*What to do*.
Please could you give again the lines from the one holding "This screenshot has height=628, width=1200." through the final line of the data below, exactly, with no other lines?

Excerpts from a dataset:
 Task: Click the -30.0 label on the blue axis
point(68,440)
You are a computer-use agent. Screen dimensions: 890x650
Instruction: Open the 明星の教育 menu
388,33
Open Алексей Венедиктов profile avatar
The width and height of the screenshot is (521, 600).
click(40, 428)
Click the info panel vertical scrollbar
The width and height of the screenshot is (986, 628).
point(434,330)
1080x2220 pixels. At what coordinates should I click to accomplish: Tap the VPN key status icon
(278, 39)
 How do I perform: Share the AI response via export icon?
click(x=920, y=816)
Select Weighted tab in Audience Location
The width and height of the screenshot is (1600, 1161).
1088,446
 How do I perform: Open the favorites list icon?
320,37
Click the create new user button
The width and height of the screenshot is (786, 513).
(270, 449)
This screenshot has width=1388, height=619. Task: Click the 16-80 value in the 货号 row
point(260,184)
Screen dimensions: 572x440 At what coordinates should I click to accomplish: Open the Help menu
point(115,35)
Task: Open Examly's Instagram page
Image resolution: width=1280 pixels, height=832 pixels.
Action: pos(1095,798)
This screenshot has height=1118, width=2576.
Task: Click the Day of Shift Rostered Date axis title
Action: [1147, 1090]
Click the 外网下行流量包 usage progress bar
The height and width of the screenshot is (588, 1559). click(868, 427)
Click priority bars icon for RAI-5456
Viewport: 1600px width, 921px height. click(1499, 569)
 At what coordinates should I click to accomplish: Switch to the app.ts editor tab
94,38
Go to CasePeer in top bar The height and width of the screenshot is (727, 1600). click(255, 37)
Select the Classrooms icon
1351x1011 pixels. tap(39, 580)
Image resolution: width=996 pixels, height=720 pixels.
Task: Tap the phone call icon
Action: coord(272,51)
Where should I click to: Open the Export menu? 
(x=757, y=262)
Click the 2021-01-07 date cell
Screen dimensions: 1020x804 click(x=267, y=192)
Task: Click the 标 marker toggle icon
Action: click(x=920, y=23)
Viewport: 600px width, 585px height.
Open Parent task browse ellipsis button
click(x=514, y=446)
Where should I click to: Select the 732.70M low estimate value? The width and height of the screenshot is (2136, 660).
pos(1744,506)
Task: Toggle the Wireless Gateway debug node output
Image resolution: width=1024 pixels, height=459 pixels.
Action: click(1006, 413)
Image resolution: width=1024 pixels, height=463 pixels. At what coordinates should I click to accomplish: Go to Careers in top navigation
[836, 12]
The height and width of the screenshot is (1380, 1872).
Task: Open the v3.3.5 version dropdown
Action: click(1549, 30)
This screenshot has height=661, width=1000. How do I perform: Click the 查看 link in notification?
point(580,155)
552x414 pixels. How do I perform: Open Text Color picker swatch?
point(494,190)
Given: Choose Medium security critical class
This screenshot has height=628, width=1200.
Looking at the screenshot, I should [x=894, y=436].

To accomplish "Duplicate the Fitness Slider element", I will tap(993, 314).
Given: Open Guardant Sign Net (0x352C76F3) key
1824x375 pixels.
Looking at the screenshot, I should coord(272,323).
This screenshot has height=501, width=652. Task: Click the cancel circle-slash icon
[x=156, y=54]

*Task output*.
This screenshot has height=628, width=1200.
Looking at the screenshot, I should [x=894, y=436].

To accomplish "Duplicate the Fitness Slider element", I will tap(993, 314).
Given: Open Guardant Sign Net (0x352C76F3) key
1824x375 pixels.
Looking at the screenshot, I should coord(272,323).
This screenshot has height=501, width=652. Task: Click the cancel circle-slash icon
[x=156, y=54]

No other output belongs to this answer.